According to the Centers for Disease Control and Prevention, RSV is particularly dangerous among infants and young children, including those with weakened immune systems, have chronic lung or heart conditions or have neuromuscular disorders.

Every year, between 58,000 and 80,000 children younger than age 5 are hospitalized every year and between 100 and 500 children die from the condition.

Also complicating matters is an early flu season and COVID-19 cases ticking up after holding steady for months,

UNMH staff said the hospital has been struggling to deal with the “tripledemic” and is currently well over 100% capacity.

“It’s hard. Our ERs are full, our waiting rooms are full,” lead pediatrician Dr. Anna Duran told ABC News. “Our physicians are having to examine patients in the waiting room, you know, and we’ve run out of space.”

She continued, “We just have to continue seeing each and every patient, because they will continue to come.”

UNMH said it put up a tent outside of its emergency department on Friday to help relieve some of the strain.

The hospital is in its eighth straight week of the children’s hospital being above capacity — and in recent weeks, it has now seen the same exact thing happen on the adult side, spokesperson Chris Ramirez told ABC News.

However, data from the CDC shows RSV cases may be receding after peaking in mid-November.

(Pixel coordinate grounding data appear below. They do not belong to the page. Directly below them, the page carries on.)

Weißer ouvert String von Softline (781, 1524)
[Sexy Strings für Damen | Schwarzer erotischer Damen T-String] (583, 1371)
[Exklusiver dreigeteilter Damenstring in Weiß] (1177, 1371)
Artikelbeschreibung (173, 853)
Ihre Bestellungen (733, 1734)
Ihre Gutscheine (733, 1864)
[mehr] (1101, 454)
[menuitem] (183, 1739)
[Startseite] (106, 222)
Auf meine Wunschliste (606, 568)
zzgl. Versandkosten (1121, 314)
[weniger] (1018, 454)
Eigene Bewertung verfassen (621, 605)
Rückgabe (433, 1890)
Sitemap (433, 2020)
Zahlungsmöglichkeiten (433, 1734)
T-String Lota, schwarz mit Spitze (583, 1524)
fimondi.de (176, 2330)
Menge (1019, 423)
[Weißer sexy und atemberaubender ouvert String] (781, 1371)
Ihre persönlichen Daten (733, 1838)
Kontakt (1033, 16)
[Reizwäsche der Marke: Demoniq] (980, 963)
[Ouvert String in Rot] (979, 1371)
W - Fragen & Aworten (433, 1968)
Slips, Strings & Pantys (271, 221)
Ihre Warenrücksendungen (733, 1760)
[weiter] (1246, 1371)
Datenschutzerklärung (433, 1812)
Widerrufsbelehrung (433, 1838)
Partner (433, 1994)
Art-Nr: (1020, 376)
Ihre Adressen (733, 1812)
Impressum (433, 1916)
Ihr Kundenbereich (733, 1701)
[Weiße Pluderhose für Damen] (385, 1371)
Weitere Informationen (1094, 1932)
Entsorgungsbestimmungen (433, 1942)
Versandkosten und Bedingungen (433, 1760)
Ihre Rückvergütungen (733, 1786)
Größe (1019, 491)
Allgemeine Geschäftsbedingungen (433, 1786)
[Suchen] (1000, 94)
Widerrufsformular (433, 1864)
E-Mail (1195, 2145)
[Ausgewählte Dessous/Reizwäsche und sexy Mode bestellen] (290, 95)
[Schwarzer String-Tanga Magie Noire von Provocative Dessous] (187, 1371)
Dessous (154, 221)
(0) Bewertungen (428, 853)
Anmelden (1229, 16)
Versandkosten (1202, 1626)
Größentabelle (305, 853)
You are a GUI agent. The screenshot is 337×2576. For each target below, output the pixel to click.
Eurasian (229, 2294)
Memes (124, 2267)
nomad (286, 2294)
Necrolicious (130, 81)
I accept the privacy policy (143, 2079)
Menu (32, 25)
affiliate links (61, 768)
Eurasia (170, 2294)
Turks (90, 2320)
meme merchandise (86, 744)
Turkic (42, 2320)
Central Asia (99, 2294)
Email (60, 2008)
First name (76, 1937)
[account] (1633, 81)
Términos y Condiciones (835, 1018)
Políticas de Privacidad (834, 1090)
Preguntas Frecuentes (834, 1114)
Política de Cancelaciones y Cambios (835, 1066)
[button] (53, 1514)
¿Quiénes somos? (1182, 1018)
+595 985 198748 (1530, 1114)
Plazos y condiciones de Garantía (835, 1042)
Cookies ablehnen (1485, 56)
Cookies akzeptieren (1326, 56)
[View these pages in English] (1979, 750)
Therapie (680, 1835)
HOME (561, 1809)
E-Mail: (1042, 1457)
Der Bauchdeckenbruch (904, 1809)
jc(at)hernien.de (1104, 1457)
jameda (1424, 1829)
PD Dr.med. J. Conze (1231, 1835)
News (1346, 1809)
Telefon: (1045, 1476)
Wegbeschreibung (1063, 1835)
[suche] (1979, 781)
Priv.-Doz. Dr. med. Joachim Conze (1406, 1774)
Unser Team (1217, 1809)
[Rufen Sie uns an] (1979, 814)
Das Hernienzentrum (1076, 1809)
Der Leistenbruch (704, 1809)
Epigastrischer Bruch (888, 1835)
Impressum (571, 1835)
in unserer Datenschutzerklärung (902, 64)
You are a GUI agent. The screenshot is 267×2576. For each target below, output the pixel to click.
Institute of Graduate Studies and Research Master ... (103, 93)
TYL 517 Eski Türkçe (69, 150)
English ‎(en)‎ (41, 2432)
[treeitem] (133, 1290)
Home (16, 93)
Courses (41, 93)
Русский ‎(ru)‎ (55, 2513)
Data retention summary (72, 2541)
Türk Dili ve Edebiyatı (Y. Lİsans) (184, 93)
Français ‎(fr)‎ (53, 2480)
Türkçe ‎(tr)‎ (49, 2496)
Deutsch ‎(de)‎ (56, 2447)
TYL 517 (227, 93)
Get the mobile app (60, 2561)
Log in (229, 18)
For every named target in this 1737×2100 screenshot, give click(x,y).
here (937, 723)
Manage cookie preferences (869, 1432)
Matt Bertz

Weekly cases have declined from 15,188 the week ending Nov. 26 to 12,571 the week ending Dec. 3, according to an ABC News analysis of the data.

Melissa said she hopes Jazlynmae is home by Christmas and that by sharing her daughter’s stories, other parents can watch for the signs of RSV before it progresses to a serious condition.

“I don’t want another mom, another dad, another sibling to go through what we went through,” Melissa said. “It’s the most heart-wrenching thing to watch your baby go through…and it’s not just a little cold. Because that little cold? I could have lost my baby.”